Some industries will have to be more invested than others in emissions reduction, but this opens a world of opportunity and innovation. Energy & Utilities companies are implementing waste-to-energy solutions – Singapore’s Integrated Waste Management Facility (IWMF) is set to be the world’s largest energy recovery facility – and adoption of carbon capture, utilisation and storage (CCUS) facilities is at last gathering momentum across energy systems. Industries like aviation and maritime, too, have to play a key role in a circular economy.

… And Individuals (the Last – and First – Pieces of the Puzzle)

The ripples have spread to individuals – people like you and me. I know there are still plenty of climate deniers around. But mindsets are changing – and when that happens, the ripples become a tidal wave of real change. If we each start thinking we can do it and we will do it, the change will happen. If we make it clear, in our preferences as consumers, and in our expectations of the businesses we buy from or invest in, the change will happen.

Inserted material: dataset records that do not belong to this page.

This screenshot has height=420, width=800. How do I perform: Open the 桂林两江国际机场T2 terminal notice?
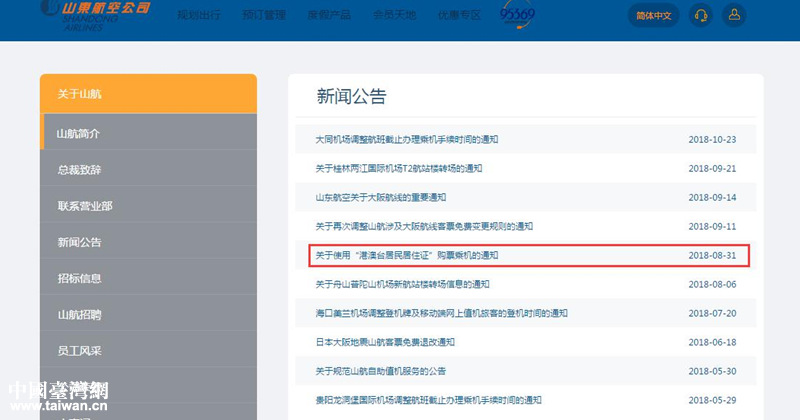399,168
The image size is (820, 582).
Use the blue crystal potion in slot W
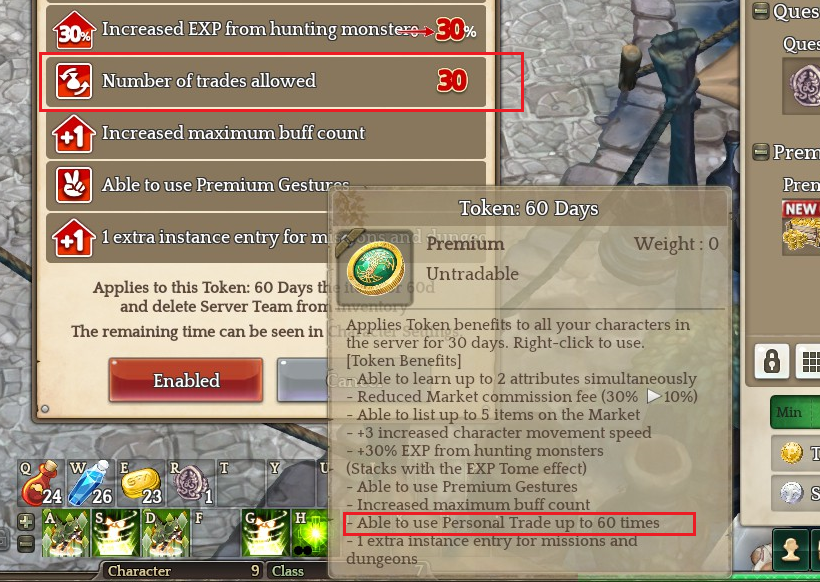pos(90,482)
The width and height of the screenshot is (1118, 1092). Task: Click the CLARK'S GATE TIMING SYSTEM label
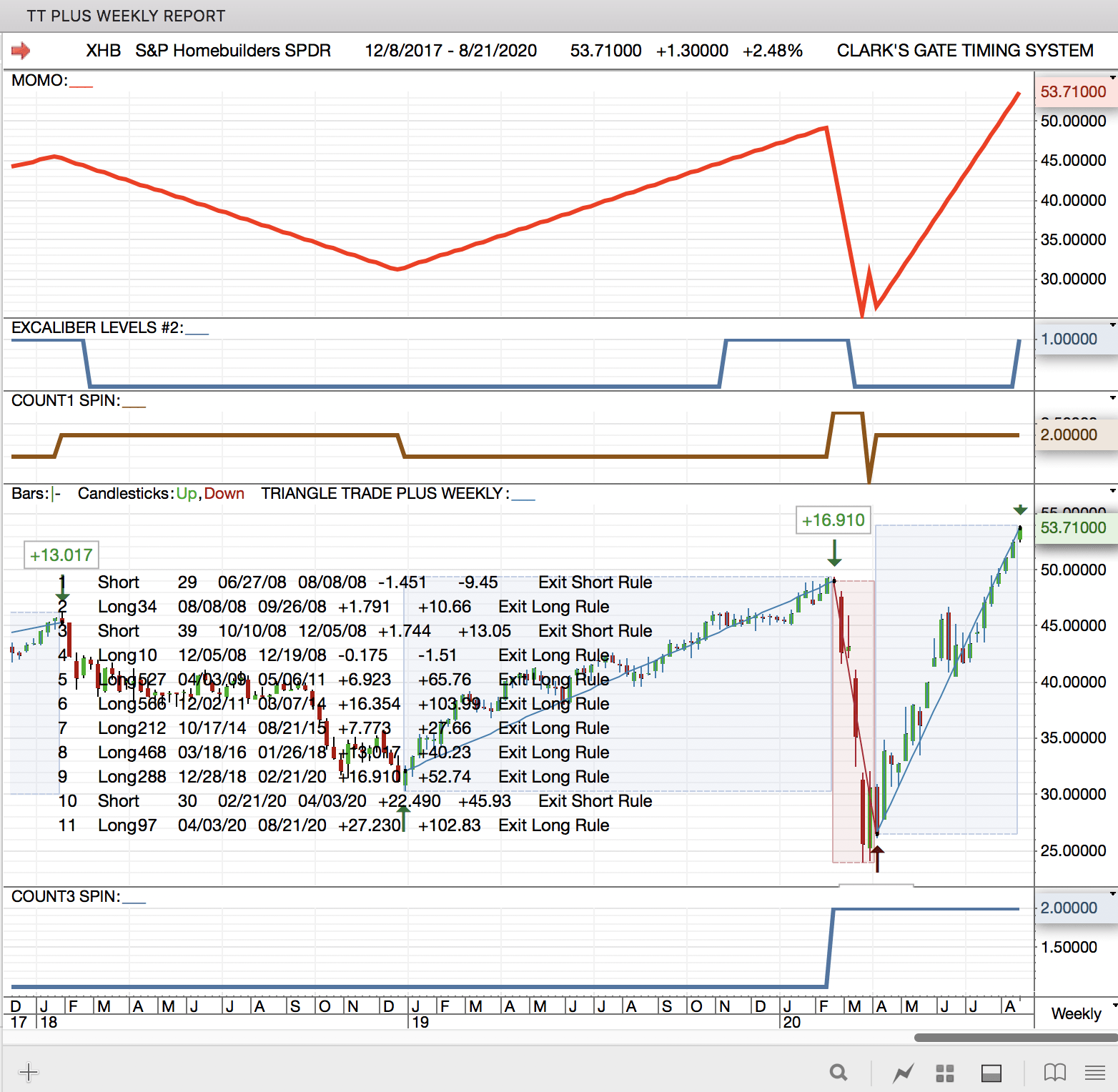[964, 51]
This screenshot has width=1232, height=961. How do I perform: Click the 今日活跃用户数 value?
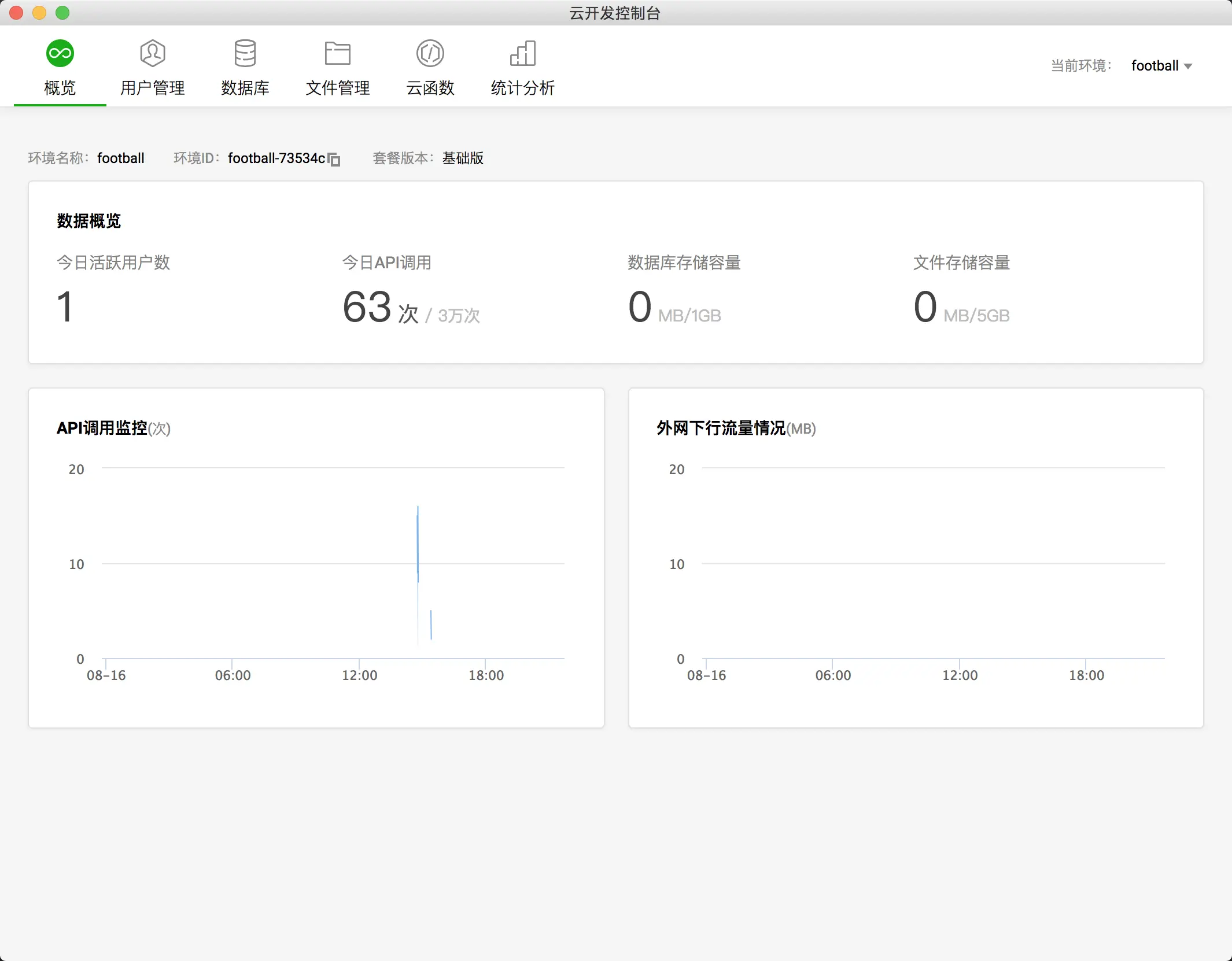click(65, 307)
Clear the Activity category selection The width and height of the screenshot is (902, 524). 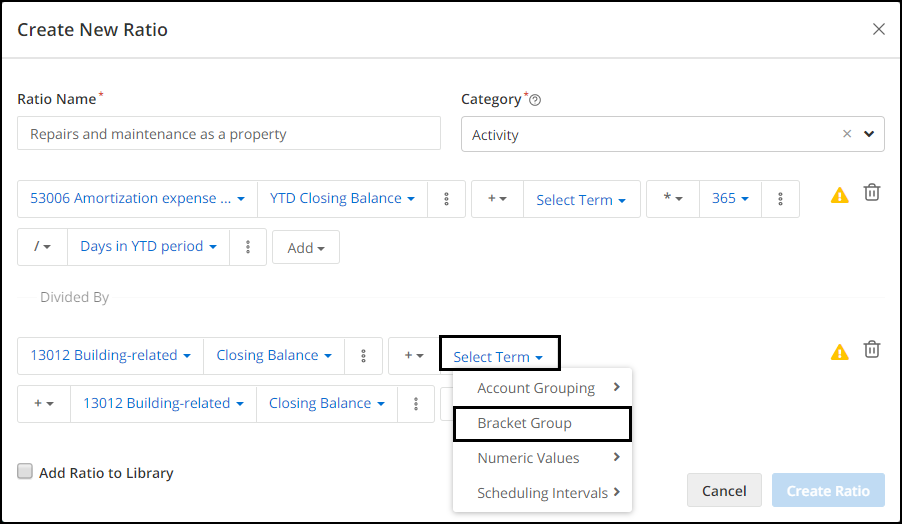click(x=847, y=134)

The numbers who recognise we must live within our planetary boundaries are growing, values are changing (especially in light of the pandemic), and our low-carbon future is a high-tech one – not hemp shirts and home-made candles (unless of course these are your thing). Digital is a critical part of the story. Blockchain and distributed ledger technology (DLT) is being used to cater to a new generation of consumers, conscious of buying what is good for the world in the face of climate change and biodiversity loss. Food products are being branded using track-and-trace capabilities of Blockchain for ‘farm to fork’ visibility. 

Who doesn’t want to breathe clean air, have lower energy bills, and eat safe and healthy food? Maybe we will see more initiatives like America’s Pledge, bringing together an entire ecosystem committed to fighting climate change, growing the economy, and protecting public health – an ecosystem of states, cities, businesses, universities, and citizens.

We now have the rules, the policy tools, the technologies, and – increasingly – we have the will to act. As we re-build our economies, our businesses, and our lives, let us re-build better. So, I would echo Sir David Attenborough’s optimism – it is just that we do not have his (95 years) lifetime left to put things right.